THIS ANNOUNCEMENT RELATES TO THE DISCLOSURE OF INFORMATION THAT QUALIFIED OR
MAY HAVE QUALIFIED AS INSIDE INFORMATION WITHIN THE MEANING OF ARTICLE 7(1) OF
THE MARKET ABUSE REGULATION (EU) 596/2014 AS IT FORMS PART OF UK DOMESTIC LAW
BY VIRTUE OF THE EUROPEAN UNION (WITHDRAWAL) ACT 2018 (EUWA).
Hiscox Ltd announces the results of its Tender Offer
for its Fixed to Floating Rate Callable Subordinated Notes due 2045
12 June 2025.
On 2 June 2025, Hiscox Ltd (the Offeror) announced an invitation to holders of
its outstanding £275,000,000 Fixed to Floating Rate Callable Subordinated
Notes due 2045 (ISIN: XS1323450236) (the Notes) to tender their Notes for
purchase by the Offeror for cash (such invitation, the Offer).
The Offer was made on the terms and subject to the conditions contained in the
tender offer memorandum dated 2 June 2025 (the Tender Offer Memorandum)
prepared by the Offeror including, but not limited to, the New Financing
Condition, and subject to the offer restrictions set out in the Tender Offer
Memorandum. Capitalised terms used but not otherwise defined in this
announcement have the meanings given to them in the Tender Offer Memorandum.
On 4 June 2025, the Offeror announced that, following pricing of its
U.S.$500,000,000 fixed to floating rate callable subordinated notes due 2036
(the New Notes), the Maximum Acceptance Amount was set at U.S.$500,000,000 in
aggregate principal amount of the Notes, such amount to be converted into
sterling at the FX Rate.
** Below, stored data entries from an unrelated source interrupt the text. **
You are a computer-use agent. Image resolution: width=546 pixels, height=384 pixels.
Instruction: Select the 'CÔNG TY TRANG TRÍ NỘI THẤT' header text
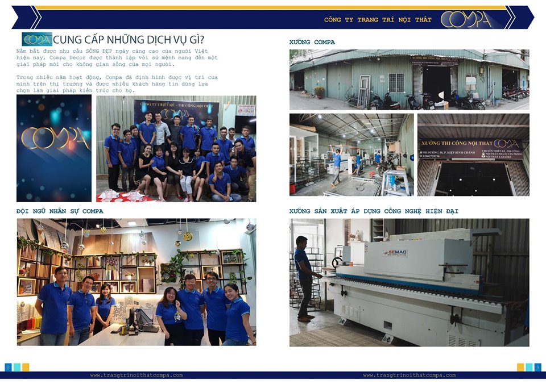(378, 20)
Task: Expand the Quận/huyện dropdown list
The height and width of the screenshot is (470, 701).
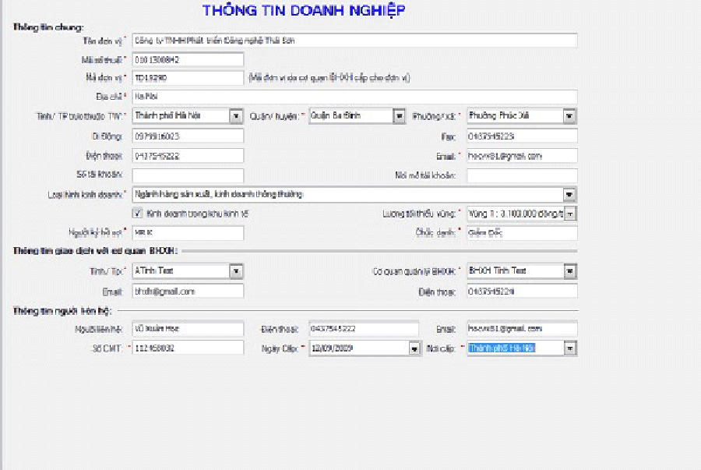Action: click(x=399, y=116)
The FX Rate (being the U.S. dollar / sterling
exchange rate prevailing at or around the Expiration Deadline, as reported on
the Bloomberg BFIX Screen Page) is U.S.$1.00=£0.7387. The Expiration Deadline
for the Offer was 4.00 p.m. (London time) on 11 June 2025.
The New Notes were issued on 11 June 2025. Following such issue, the offering
of the New Notes has been completed and the Offeror therefore announces that
the New Financing Condition has been satisfied.
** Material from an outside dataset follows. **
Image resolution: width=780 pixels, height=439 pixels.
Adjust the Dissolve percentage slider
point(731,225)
As at the Expiration Deadline, £261,208,000 in aggregate principal amount of
the Notes was validly tendered for purchase pursuant to the Offer. The Offeror
therefore announces that it has set the Final Acceptance Amount at
£261,208,000 and therefore accepts for purchase all Notes validly tendered
pursuant to the Offer in full, with no pro-rata scaling.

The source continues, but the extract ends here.